Binary arithmetic operations (`+`, `-`, `*`, `@`, `/`, `//`, `%`, `divmod()`,
`pow()` and `**`, `<<`, `>>`, `&`, `^`, and `|`) and their reflected versions:

(If the `object` is not of the type specified in the signature, the generated code
will automatically `return NotImplemented`.)
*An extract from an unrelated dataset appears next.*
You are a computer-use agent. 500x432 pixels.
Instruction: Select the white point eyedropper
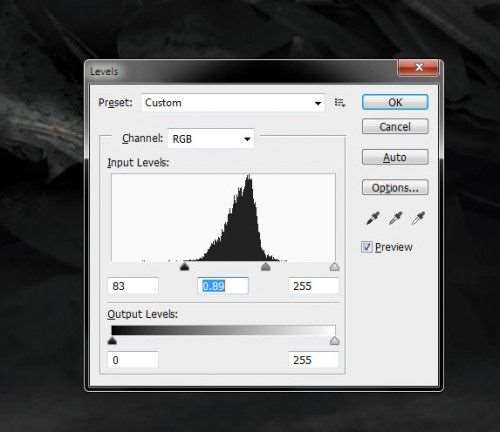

  - `__add__(<self>, object) -> object`
  - `__radd__(<self>, object) -> object`
  - `__sub__(<self>, object) -> object`
  - `__rsub__(<self>, object) -> object`
  - `__mul__(<self>, object) -> object`
  - `__rmul__(<self>, object) -> object`
  - `__matmul__(<self>, object) -> object`
  - `__rmatmul__(<self>, object) -> object`
  - `__floordiv__(<self>, object) -> object`
  - `__rfloordiv__(<self>, object) -> object`
  - `__truediv__(<self>, object) -> object`
  - `__rtruediv__(<self>, object) -> object`
  - `__divmod__(<self>, object) -> object`
  - `__rdivmod__(<self>, object) -> object`
  - `__mod__(<self>, object) -> object`
  - `__rmod__(<self>, object) -> object`
  - `__lshift__(<self>, object) -> object`
  - `__rlshift__(<self>, object) -> object`
  - `__rshift__(<self>, object) -> object`
  - `__rrshift__(<self>, object) -> object`
  - `__and__(<self>, object) -> object`
  - `__rand__(<self>, object) -> object`
  - `__xor__(<self>, object) -> object`
  - `__rxor__(<self>, object) -> object`
  - `__or__(<self>, object) -> object`
  - `__ror__(<self>, object) -> object`
  - `__pow__(<self>, object, object) -> object`
  - `__rpow__(<self>, object, object) -> object`

In-place assignment operations (`+=`, `-=`, `*=`, `@=`, `/=`, `//=`, `%=`,
`**=`, `<<=`, `>>=`, `&=`, `^=`, `|=`):

  - `__iadd__(<self>, object) -> ()`
  - `__isub__(<self>, object) -> ()`
  - `__imul__(<self>, object) -> ()`
  - `__imatmul__(<self>, object) -> ()`
  - `__itruediv__(<self>, object) -> ()`
  - `__ifloordiv__(<self>, object) -> ()`
  - `__imod__(<self>, object) -> ()`
  - `__ipow__(<self>, object, object) -> ()`
  - `__ilshift__(<self>, object) -> ()`
  - `__irshift__(<self>, object) -> ()`
  - `__iand__(<self>, object) -> ()`
  - `__ixor__(<self>, object) -> ()`
  - `__ior__(<self>, object) -> ()`

Unary operations (`-`, `+`, `abs()` and `~`):

  - `__pos__(<self>) -> object`
  - `__neg__(<self>) -> object`
  - `__abs__(<self>) -> object`
  - `__invert__(<self>) -> object`

Coercions:

  - `__index__(<self>) -> object (int)`
  - `__int__(<self>) -> object (int)`
  - `__float__(<self>) -> object (float)`

### Buffer objects

  - `__getbuffer__(<self>, *mut ffi::Py_buffer, flags) -> ()`
  - `__releasebuffer__(<self>, *mut ffi::Py_buffer)` (no return value, not even `PyResult`)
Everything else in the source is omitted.